Data for this exercise START

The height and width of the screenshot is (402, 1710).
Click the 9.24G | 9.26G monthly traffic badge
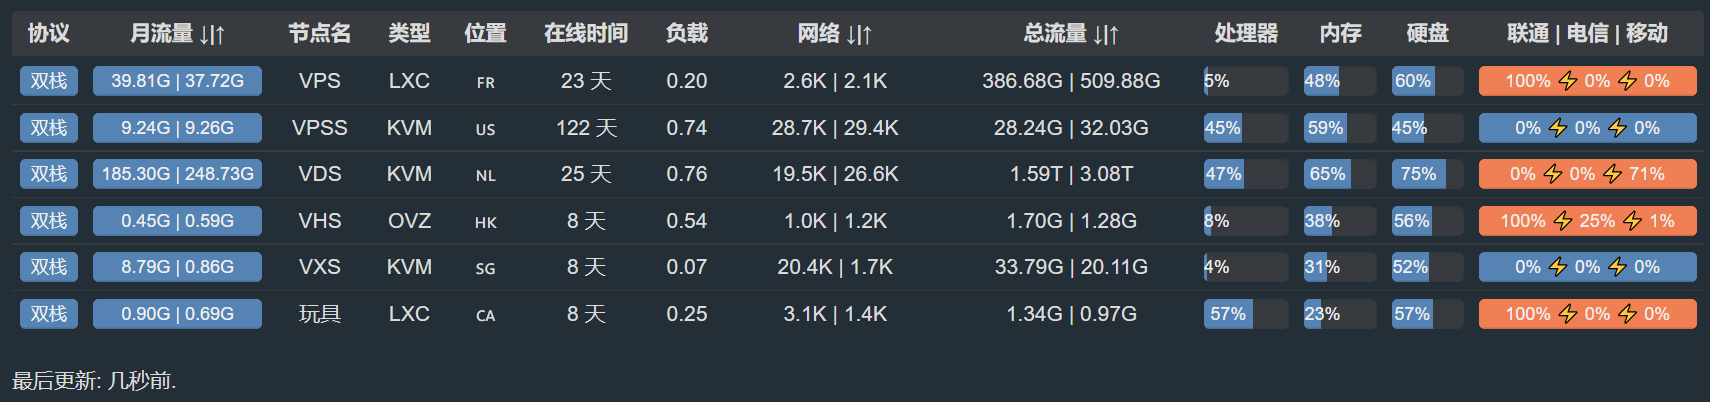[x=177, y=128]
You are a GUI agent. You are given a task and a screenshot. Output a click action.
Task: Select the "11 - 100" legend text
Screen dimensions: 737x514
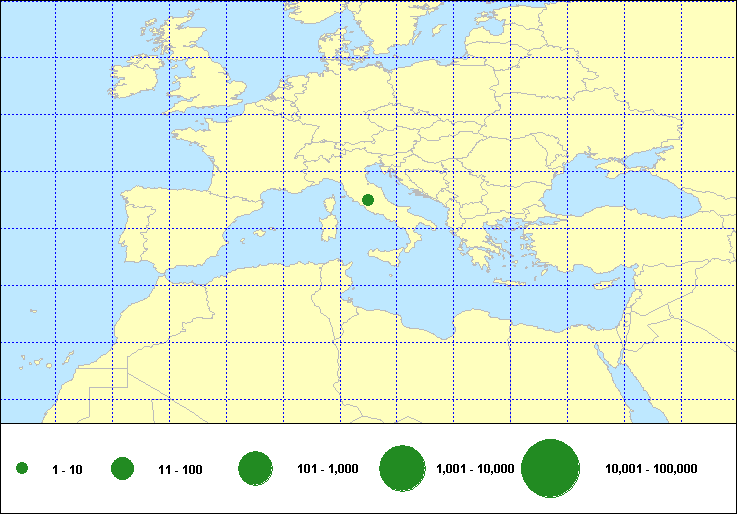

Data for this exercise END

### Task to carry out
All that is needed is the number of lines in the material containing the string "screenshot".

### Solution to this problem
2